* _Description of the task_: Rewrite every line of the records as a Markdown table with the columns "Row" and "Record line." Number the rows, skip blank lines, and leave out the pictures.
____
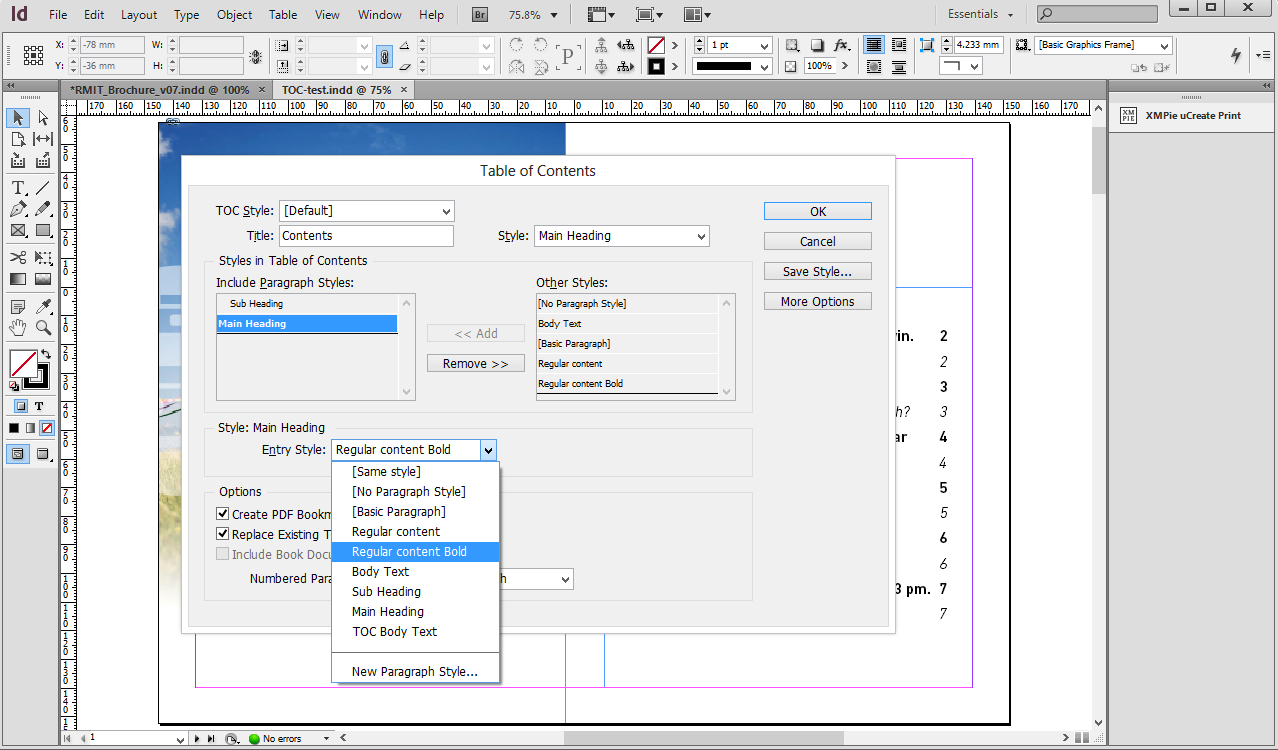Grab the Hand tool

[x=18, y=326]
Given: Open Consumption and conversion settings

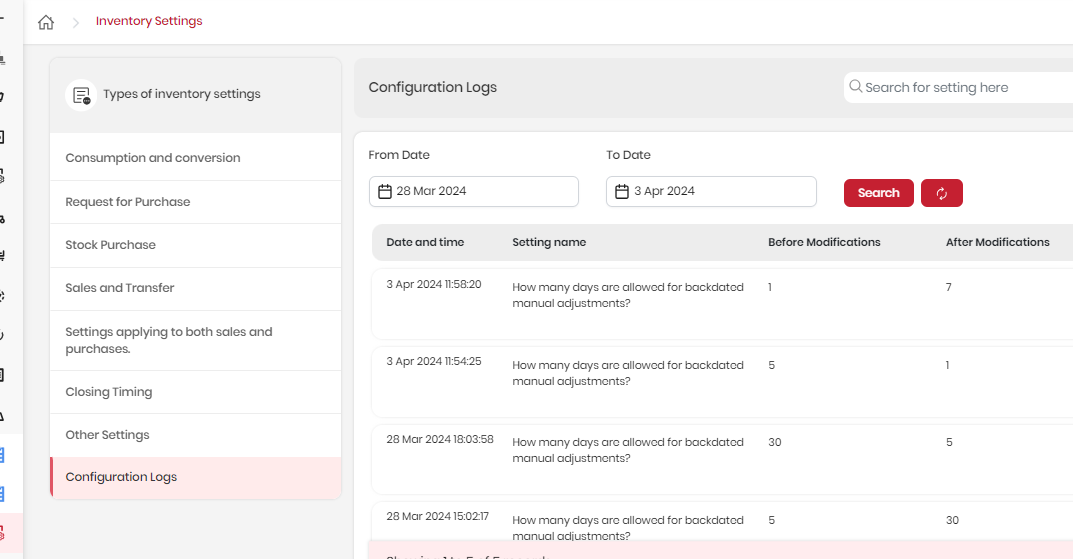Looking at the screenshot, I should point(196,158).
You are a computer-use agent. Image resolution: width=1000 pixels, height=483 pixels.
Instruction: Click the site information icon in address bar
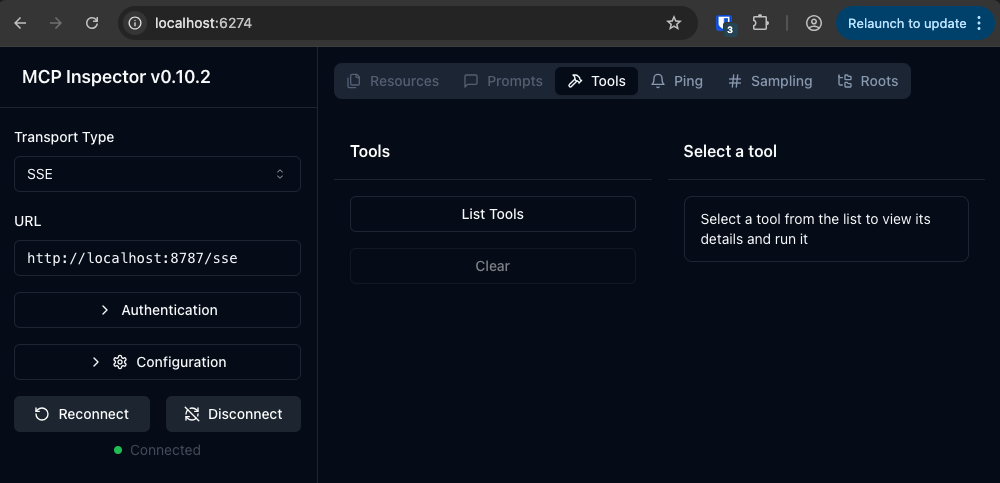[x=136, y=22]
____
* _Exercise response_:
| Row | Record line |
|---|---|
| 1 | Grab the Hand tool |
| 2 | [x=18, y=326] |
| 3 | Given: Open Consumption and conversion settings |
| 4 | Looking at the screenshot, I should point(196,158). |
| 5 | You are a computer-use agent. Image resolution: width=1000 pixels, height=483 pixels. |
| 6 | Instruction: Click the site information icon in address bar |
| 7 | [x=136, y=22] |